Gua berdiri dan mendekat ke arah petugas sipir yang menatap ke arah lembaran kertas di atas meja kerjanya. Dengan kacamata baca yang turun hingga ke hidungnya, ia menatapku, lalu tersenyum.
"Tanda tangan" Ucapnya seraya menyerahkan lembaran kertas dari tangannya dan sebuah pulpen.
Gua meraih pulpen itu dan membubuhkan tanda tangan pada bagian bawah lembaran kertas, kemudian mengembalikannya ke petugas tadi.
Ia menerima kertas tersebut, memasukkannya ke dalam sebuah map berwarna hijau dan menumpuknya dengan map-map lain yang memiliki warna yang sama. Dengan gerakan yang lambat dan ogah-ogahan, petugas itu menarik laci, mengeluarkan map plastik transaparan yang di dalamnya terlihat beberapa lembar kertas.
"Nih..." Ucapnya seraya menggeser map transparan tersebut ke arah gua.
"Ada yang jemput, Sal?

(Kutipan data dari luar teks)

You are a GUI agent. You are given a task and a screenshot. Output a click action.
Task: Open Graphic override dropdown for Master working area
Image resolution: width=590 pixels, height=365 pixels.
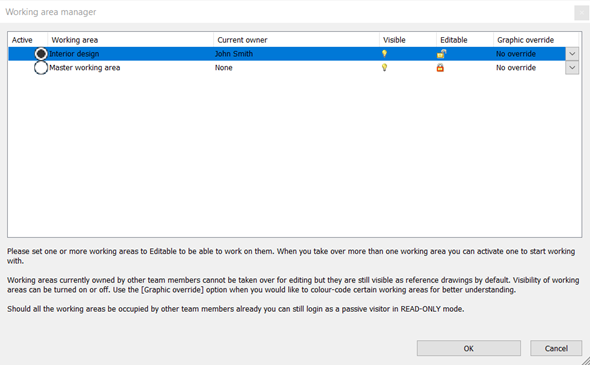click(572, 68)
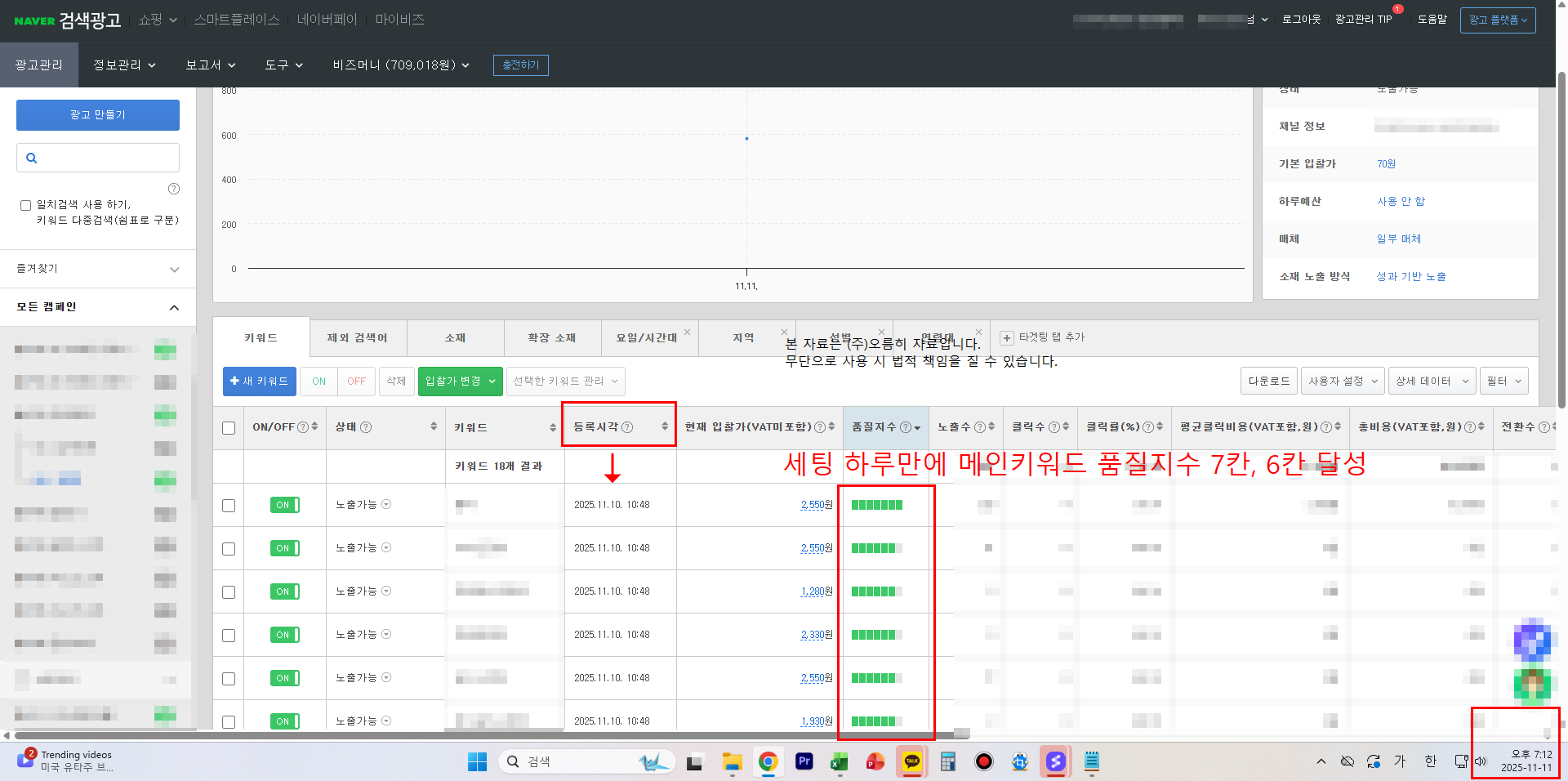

Nggak ada ya?" Tanya si petugas sambil mencari-cari sesuatu dari laci meja kerjanya.
Belum sempat gua menjawab pertanyaannya, ia lalu menyodorkan sebuah kartu nama. Gua meraih kartu nama tersebut, kartu nama berbahan kertas Ivory yang terlihat murahan. Gua mengernyitkan dahi dan mulai membaca tulisan pada kartu tersebut.
'Jaya Teknik' Gua membaca tulisan paling besar pada kartu tersebut, disusul informasi nomor telepon dan alamat di bagian bawahnya.

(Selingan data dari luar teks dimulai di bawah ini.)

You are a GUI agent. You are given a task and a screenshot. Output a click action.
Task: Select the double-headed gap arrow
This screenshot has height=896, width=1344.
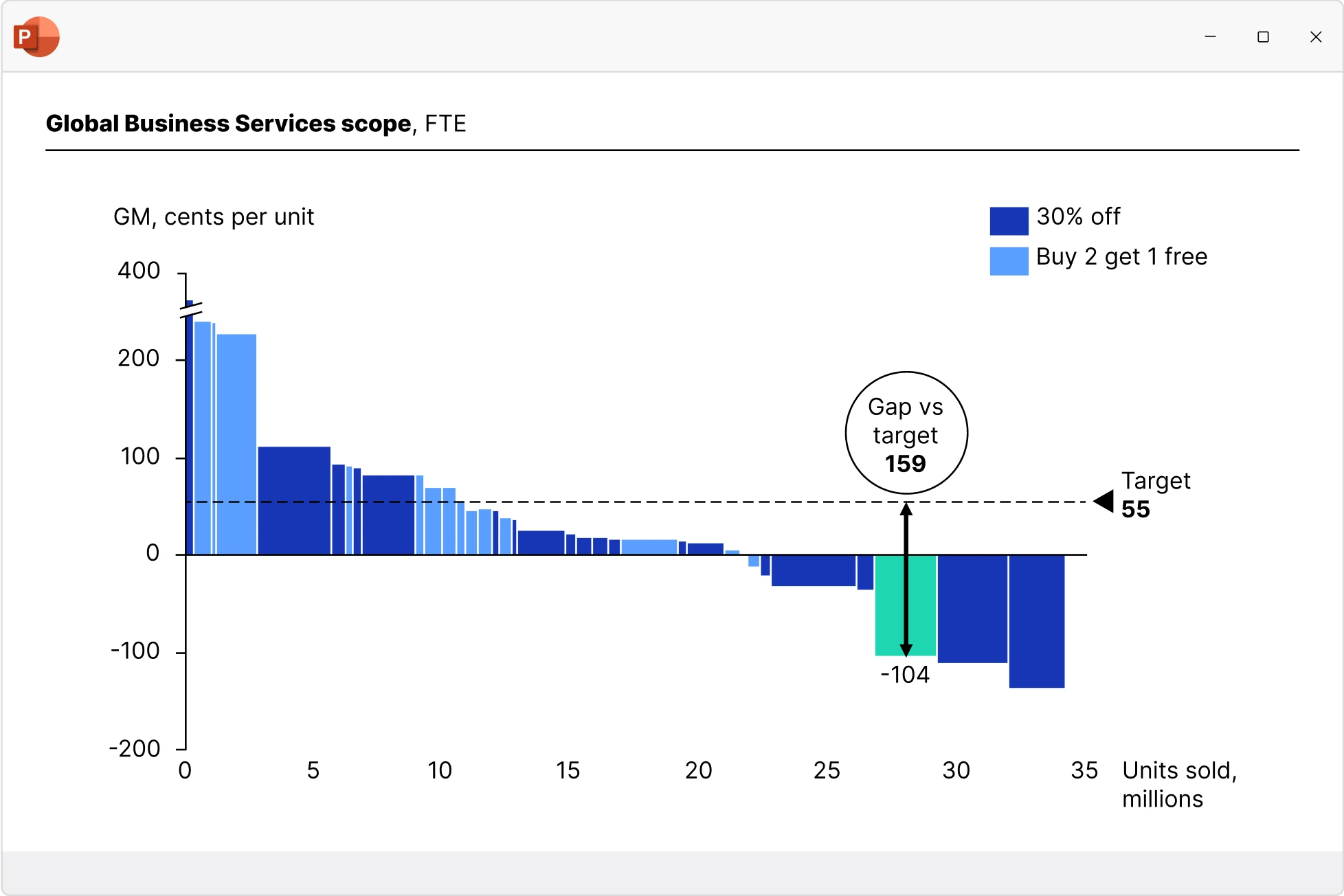pyautogui.click(x=906, y=579)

"Kang Jaya?" Tanya gua ke petugas itu.
"Iya. Kamu kesana aja, biasanya anak-anak yang baru 'keluar' diajak kerja sama dia" Tambah si petugas sambil tetap menatap ke arah gua.
"Oh..." Gua memberi respon singkat.
Petugas itu berdiri, mengulurkan tangannya. Gua menyambut dan menjabat tangannya.
"Hati-hati ya, Sal. Pokoknya jangan sampe kamu balik kesini lagi" Ucapnya, masih sambil menjabat tangan gua.
"Iya Pak Didi" Jawabku, kemudian bersiap pergi.
Sementara aku pergi, terdengar Pak Didi kembali memanggil nama lain. Seorang petugas menghampiri, membimbing gua melewati lorong berliku yang berpagar tinggi. Hingga akhirnya, kami tiba di sebuah pintu besi berukuran besar. Petugas itu, menekan tombol pada sisi pintu, menimbulkan bunyi meraung keras disusul suara 'cklek' dan pintu otomatis terbuka.
Petugas itu membuka pintu lebar-lebar dan mempersilahkan gua untuk keluar.
---
Spoiler for Prolog:
Sebuah ruangan dengan atap tinggi, tanpa dinding dan riuh rendah dari para pengunjung yang tengah mengantri untuk membesuk keluarganya ditambah kerasnya pengumuman dari pelantang suara di ruang semi terbuka itu menyambut gua.
Beberapa mata langsung tertuju ke arah gua. Mungkin aneh melihat ada yang keluar dari pintu besar berukuran tebal itu. Dengan mengabaikan pandangan orang-orang, gua terus melangkah, menuju ke halaman gedung.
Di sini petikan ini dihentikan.